Karen Kohfeld, an Earth systems and environmental scientist, and professor in SFU’s Schools of Resource and Environmental Management and Environmental Science shares her journey from entering science academia to spearheading innovative international research projects.
Kohfeld has built an impressive career rooted in her passion for past climates. She often looks at elements like sea ice, coastal wetlands, extreme weather events, and more to demonstrate how climates have changed, and model what we can expect for our future.
Kohfeld’s path to success in science academia was not always clear. “When I started college, I wasn’t sure if I was going to be an English major, or a music major. I didn’t know what I wanted to do.”
It wasn’t until she uncovered her interest in the environment and environmental policy and noticed a general lack of scientific knowledge in American policymaking that she decided to pursue science.
“I decided if I was going to do be able to do anything in my field, I needed to get a science degree,” says Kohfeld. “I wound up in one particular class about past climates and it blew me away that you could use the fossil of a single celled organism to tell how much ice was on land at that time in history. I never looked back.”
Committed to studying past climates and Earth systems, Kohfeld encountered periods of isolation and frustration that are familiar to many female scientists and young women in STEM.
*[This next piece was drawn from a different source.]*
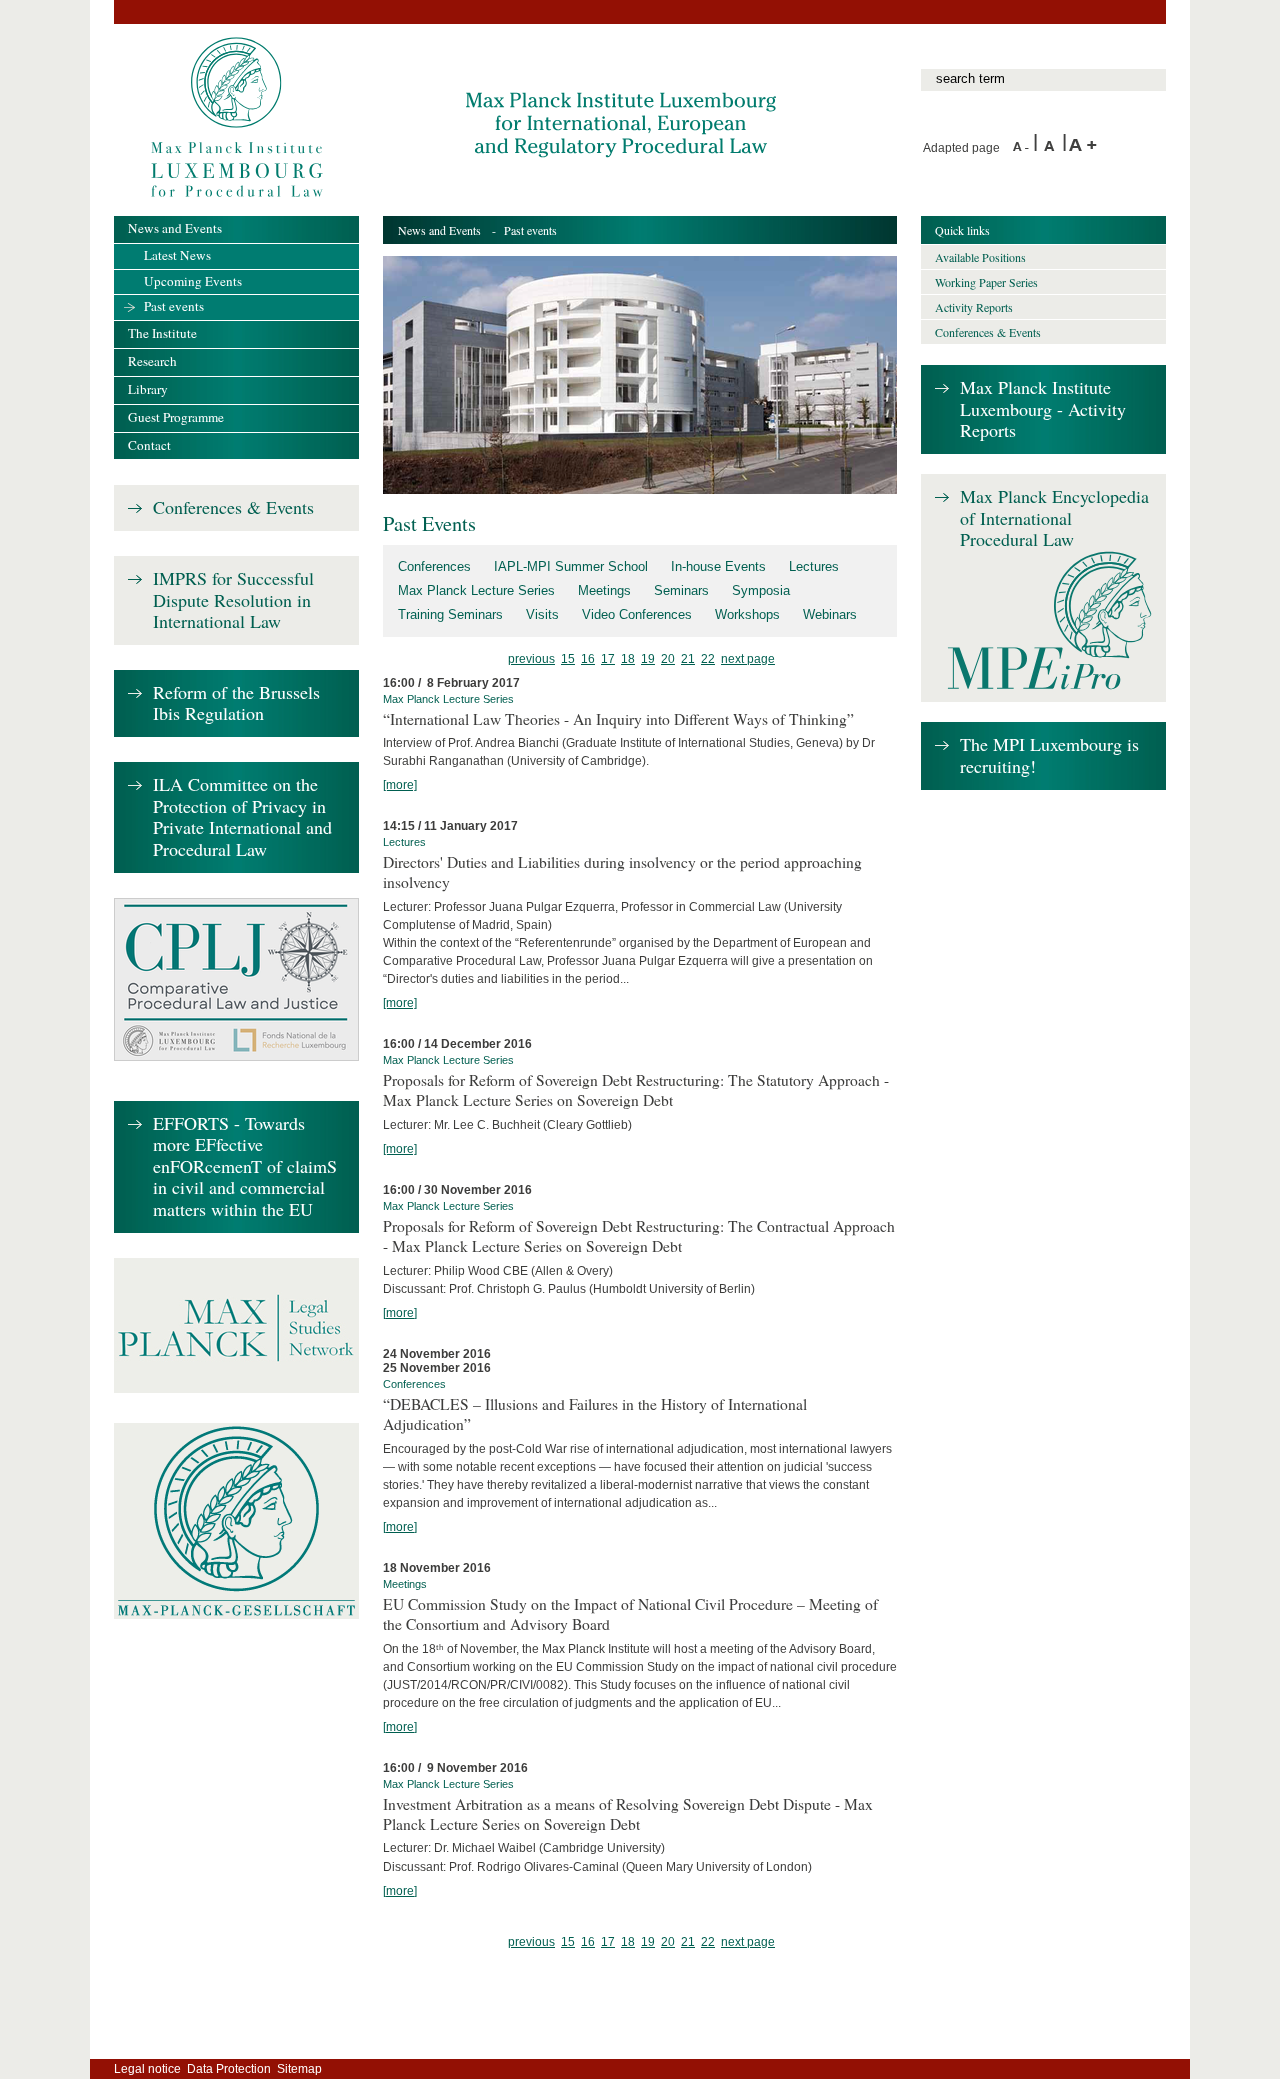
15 (568, 659)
“You have to be prepared to travel. It's a blessing, but it's isolating. You have to be confident enough to be alone and to say, ‘I want to do this.’ It can be a challenge, but it’s also invigorating,” says Kohfeld.
For Kohfeld, isolation came in many forms as a young scientist. “I had a math teacher announce to the class that girls couldn’t do math. It made me so angry that I decided to get the best grade in the class and when I did, he said it was because girls can memorize better and that I didn’t actually understand math.”
As a graduate student, Kohfeld was reminded again of the gender disparities in her field when studying at an institute with over 50 professors working in science and not one of them was a woman.
“I remember going to my first geophysical union meeting and there were no lines for the women’s bathroom. When I go to that meeting now there are long lines for that restroom, and I smile when I have to stand in line. It makes me happy.”
While Kohfeld acknowledges that there is still work to be done to make the sciences more inclusive and inviting for women, she notices lots of young women in her classes, fully engaged, raising their hands, and advocating for the change they want to see.
“It’s important to find your circle, and don’t be afraid to look broadly to find it,” says Kohfeld. “Make yourself known and talk with your professors... We wouldn’t be doing this if we didn’t want to see you succeed.”